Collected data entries
════════════════

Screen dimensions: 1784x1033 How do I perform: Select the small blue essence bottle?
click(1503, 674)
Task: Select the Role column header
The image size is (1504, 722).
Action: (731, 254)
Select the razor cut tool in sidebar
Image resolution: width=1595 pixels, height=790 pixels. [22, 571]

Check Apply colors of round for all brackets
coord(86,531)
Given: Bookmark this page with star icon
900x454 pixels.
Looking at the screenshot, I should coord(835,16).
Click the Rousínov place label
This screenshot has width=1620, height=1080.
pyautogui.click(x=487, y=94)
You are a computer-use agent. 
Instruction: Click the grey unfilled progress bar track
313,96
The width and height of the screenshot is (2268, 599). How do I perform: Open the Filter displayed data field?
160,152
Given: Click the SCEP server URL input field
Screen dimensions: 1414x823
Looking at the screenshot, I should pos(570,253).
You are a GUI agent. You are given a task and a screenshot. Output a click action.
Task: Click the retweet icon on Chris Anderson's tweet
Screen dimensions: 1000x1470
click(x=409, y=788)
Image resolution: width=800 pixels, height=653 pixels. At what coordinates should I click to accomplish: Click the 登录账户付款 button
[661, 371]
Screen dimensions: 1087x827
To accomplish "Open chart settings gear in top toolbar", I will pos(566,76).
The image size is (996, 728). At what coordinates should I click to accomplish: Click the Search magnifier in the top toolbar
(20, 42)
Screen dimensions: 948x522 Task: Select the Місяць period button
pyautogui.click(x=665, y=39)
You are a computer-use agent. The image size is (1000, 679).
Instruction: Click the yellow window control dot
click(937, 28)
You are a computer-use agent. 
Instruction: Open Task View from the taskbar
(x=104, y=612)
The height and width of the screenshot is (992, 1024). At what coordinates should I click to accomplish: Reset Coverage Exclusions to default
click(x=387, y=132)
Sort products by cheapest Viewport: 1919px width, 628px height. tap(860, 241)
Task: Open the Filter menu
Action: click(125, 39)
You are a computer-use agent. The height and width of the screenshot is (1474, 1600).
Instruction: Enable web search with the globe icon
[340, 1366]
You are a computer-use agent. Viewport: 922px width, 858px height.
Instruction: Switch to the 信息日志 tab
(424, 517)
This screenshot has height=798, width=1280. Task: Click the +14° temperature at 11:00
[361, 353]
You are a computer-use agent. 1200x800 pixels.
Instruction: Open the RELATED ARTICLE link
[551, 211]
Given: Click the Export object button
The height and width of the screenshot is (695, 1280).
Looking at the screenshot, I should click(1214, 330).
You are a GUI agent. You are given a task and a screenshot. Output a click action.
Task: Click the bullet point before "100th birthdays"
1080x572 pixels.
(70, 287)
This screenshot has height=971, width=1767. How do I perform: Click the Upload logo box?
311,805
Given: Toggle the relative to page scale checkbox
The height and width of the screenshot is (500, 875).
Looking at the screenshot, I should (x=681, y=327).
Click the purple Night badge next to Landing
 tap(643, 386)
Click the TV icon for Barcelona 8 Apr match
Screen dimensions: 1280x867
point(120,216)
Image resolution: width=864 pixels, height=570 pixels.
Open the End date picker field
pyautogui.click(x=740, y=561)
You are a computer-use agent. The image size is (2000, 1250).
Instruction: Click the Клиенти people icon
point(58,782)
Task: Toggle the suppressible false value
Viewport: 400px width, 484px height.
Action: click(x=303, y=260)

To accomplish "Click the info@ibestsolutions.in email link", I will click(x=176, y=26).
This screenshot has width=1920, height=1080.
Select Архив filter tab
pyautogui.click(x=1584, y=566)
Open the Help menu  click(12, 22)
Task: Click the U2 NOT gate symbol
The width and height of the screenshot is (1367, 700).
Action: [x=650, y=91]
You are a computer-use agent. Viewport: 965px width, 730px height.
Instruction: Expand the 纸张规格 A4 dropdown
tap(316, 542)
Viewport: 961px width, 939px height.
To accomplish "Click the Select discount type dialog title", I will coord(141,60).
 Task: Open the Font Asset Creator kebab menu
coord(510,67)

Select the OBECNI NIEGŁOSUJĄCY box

════════════════

WHAT IS EXPECTED:
All records are to be printed again, exactly and completely.

TASK RESULT:
Screen dimensions: 1784x1033 How do I perform: Select the small blue essence bottle?
click(1503, 674)
Task: Select the Role column header
The image size is (1504, 722).
Action: (731, 254)
Select the razor cut tool in sidebar
Image resolution: width=1595 pixels, height=790 pixels. [22, 571]

Check Apply colors of round for all brackets
coord(86,531)
Given: Bookmark this page with star icon
900x454 pixels.
Looking at the screenshot, I should coord(835,16).
Click the Rousínov place label
This screenshot has width=1620, height=1080.
pyautogui.click(x=487, y=94)
You are a computer-use agent. 
Instruction: Click the grey unfilled progress bar track
313,96
The width and height of the screenshot is (2268, 599). How do I perform: Open the Filter displayed data field?
160,152
Given: Click the SCEP server URL input field
Screen dimensions: 1414x823
Looking at the screenshot, I should pos(570,253).
You are a GUI agent. You are given a task and a screenshot. Output a click action.
Task: Click the retweet icon on Chris Anderson's tweet
Screen dimensions: 1000x1470
click(x=409, y=788)
Image resolution: width=800 pixels, height=653 pixels. At what coordinates should I click to accomplish: Click the 登录账户付款 button
[661, 371]
Screen dimensions: 1087x827
To accomplish "Open chart settings gear in top toolbar", I will pos(566,76).
The image size is (996, 728). At what coordinates should I click to accomplish: Click the Search magnifier in the top toolbar
(20, 42)
Screen dimensions: 948x522 Task: Select the Місяць period button
pyautogui.click(x=665, y=39)
You are a computer-use agent. The image size is (1000, 679).
Instruction: Click the yellow window control dot
click(937, 28)
You are a computer-use agent. 
Instruction: Open Task View from the taskbar
(x=104, y=612)
The height and width of the screenshot is (992, 1024). At what coordinates should I click to accomplish: Reset Coverage Exclusions to default
click(x=387, y=132)
Sort products by cheapest Viewport: 1919px width, 628px height. tap(860, 241)
Task: Open the Filter menu
Action: click(125, 39)
You are a computer-use agent. The height and width of the screenshot is (1474, 1600).
Instruction: Enable web search with the globe icon
[340, 1366]
You are a computer-use agent. Viewport: 922px width, 858px height.
Instruction: Switch to the 信息日志 tab
(424, 517)
This screenshot has height=798, width=1280. Task: Click the +14° temperature at 11:00
[361, 353]
You are a computer-use agent. 1200x800 pixels.
Instruction: Open the RELATED ARTICLE link
[551, 211]
Given: Click the Export object button
The height and width of the screenshot is (695, 1280).
Looking at the screenshot, I should click(1214, 330).
You are a GUI agent. You are given a task and a screenshot. Output a click action.
Task: Click the bullet point before "100th birthdays"
1080x572 pixels.
(70, 287)
This screenshot has height=971, width=1767. How do I perform: Click the Upload logo box?
311,805
Given: Toggle the relative to page scale checkbox
The height and width of the screenshot is (500, 875).
Looking at the screenshot, I should (x=681, y=327).
Click the purple Night badge next to Landing
 tap(643, 386)
Click the TV icon for Barcelona 8 Apr match
Screen dimensions: 1280x867
point(120,216)
Image resolution: width=864 pixels, height=570 pixels.
Open the End date picker field
pyautogui.click(x=740, y=561)
You are a computer-use agent. The image size is (2000, 1250).
Instruction: Click the Клиенти people icon
point(58,782)
Task: Toggle the suppressible false value
Viewport: 400px width, 484px height.
Action: click(x=303, y=260)

To accomplish "Click the info@ibestsolutions.in email link", I will click(x=176, y=26).
This screenshot has width=1920, height=1080.
Select Архив filter tab
pyautogui.click(x=1584, y=566)
Open the Help menu  click(12, 22)
Task: Click the U2 NOT gate symbol
The width and height of the screenshot is (1367, 700).
Action: [x=650, y=91]
You are a computer-use agent. Viewport: 965px width, 730px height.
Instruction: Expand the 纸张规格 A4 dropdown
tap(316, 542)
Viewport: 961px width, 939px height.
To accomplish "Click the Select discount type dialog title", I will coord(141,60).
 Task: Open the Font Asset Creator kebab menu
coord(510,67)

Select the OBECNI NIEGŁOSUJĄCY box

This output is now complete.